Gallup-Abu Dhabi has released a report entitled, “Egypt from Tahrir to Transition: Egyptians on their assets and challenges and what leaders should do about it.” The report shows that most Egyptians are wary of support from the US and leading financial institutions, especially when it interferes with democratic process. Fifty-two percent of Egyptians oppose any form of economic aid from the US. Seventy-five percent of Egyptians oppose US economic aid to political groups. These polls were taken, also, during a time of uncertainty in Egypt.

The US and SCAF have made multiple attempts to reach out to the revolutionaries. Hillary Clinton attempted to meet with “the youth of the revolution,” but was met with criticism over US support of Mubarak. Waleed Rashed and Ahmed Maher of the April 6 movement told the American press, “The tear gas used against protestors in Tahrir Square was made in the US.” SCAF has repeatedly held meetings with youths, but has been unable to reach any agreement. During the National Dialogues held in early May, former National Democratic Party officials were in attendance, so members of April 6 and others walked out.

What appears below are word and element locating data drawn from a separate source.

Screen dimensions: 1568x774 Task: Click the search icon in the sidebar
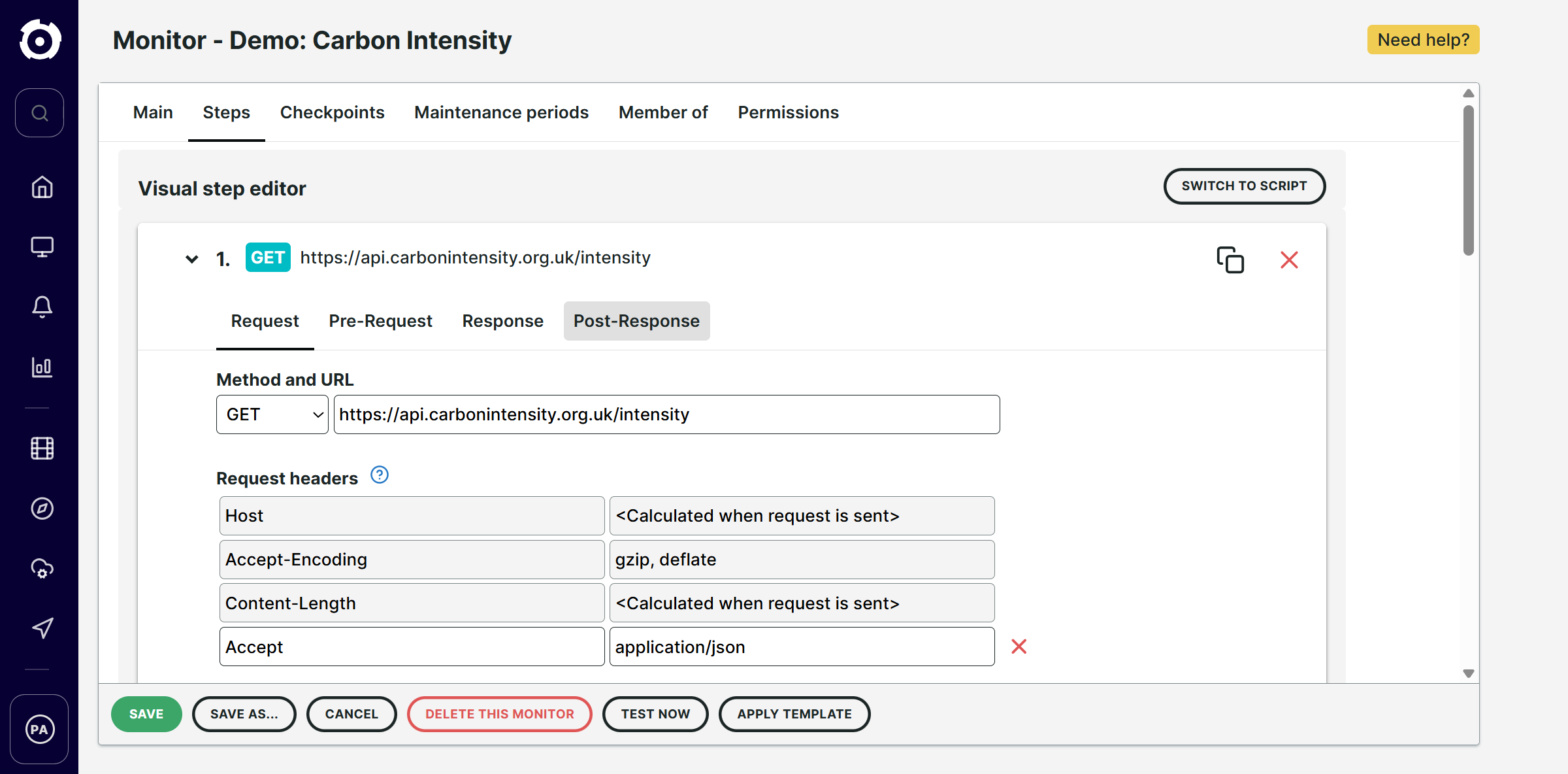coord(40,113)

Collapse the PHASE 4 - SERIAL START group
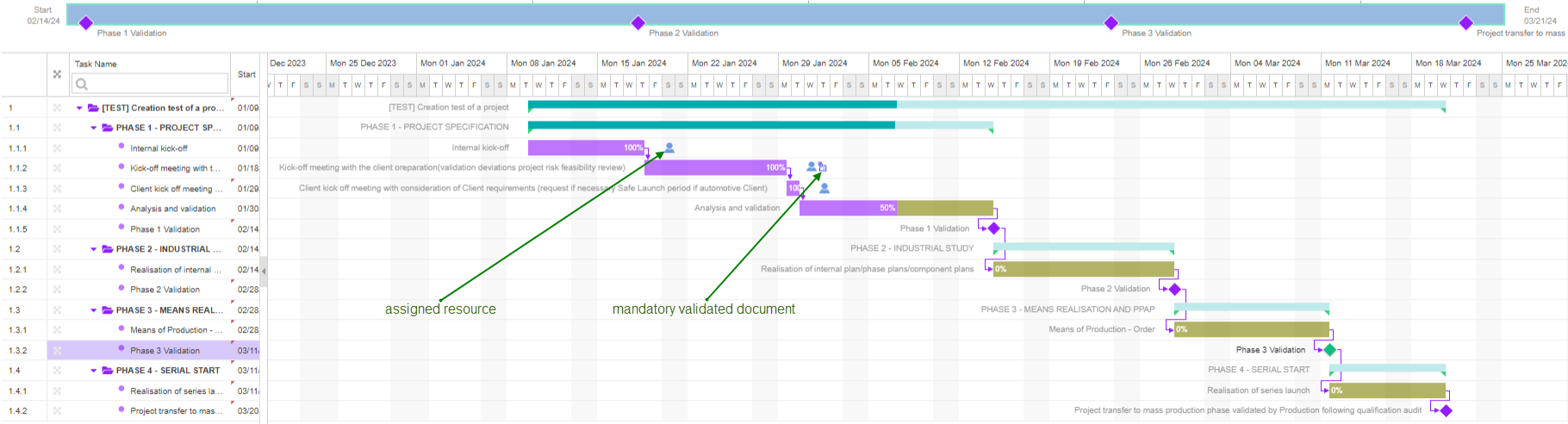pyautogui.click(x=94, y=371)
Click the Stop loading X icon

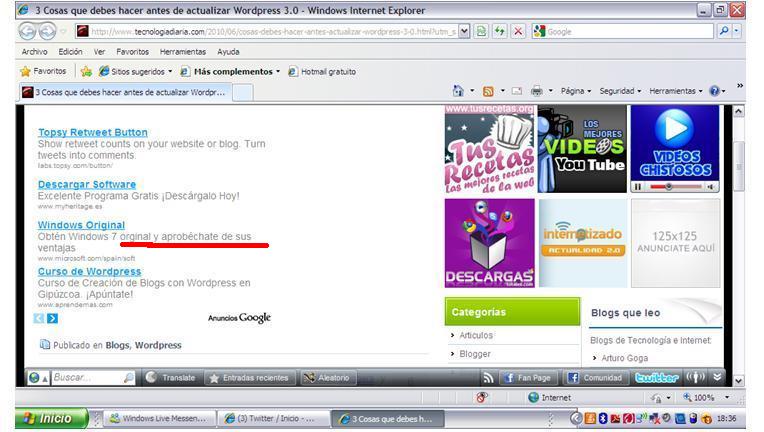pyautogui.click(x=518, y=31)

On May 27, the April 6 movement, 25 January Coalition, Youth Union, and other youth groups organized what they called the Second Rage Revolution in Tahrir Square. Tens of thousands came out in protest. There were several signs condemning the military and asking for the resignation of Tantawi, head of SCAF. One protester, a young man, a student at The American University in Cairo, said, “There hasn't been enough change. Mubarak was a symbol of all that's wrong with this country.”

The 25 January was just the beginning of an ongoing revolution in Egypt. The military and its Western partners are attempting to maintain stability, but strikes and protests continue. It is unclear how the balance of power will tip.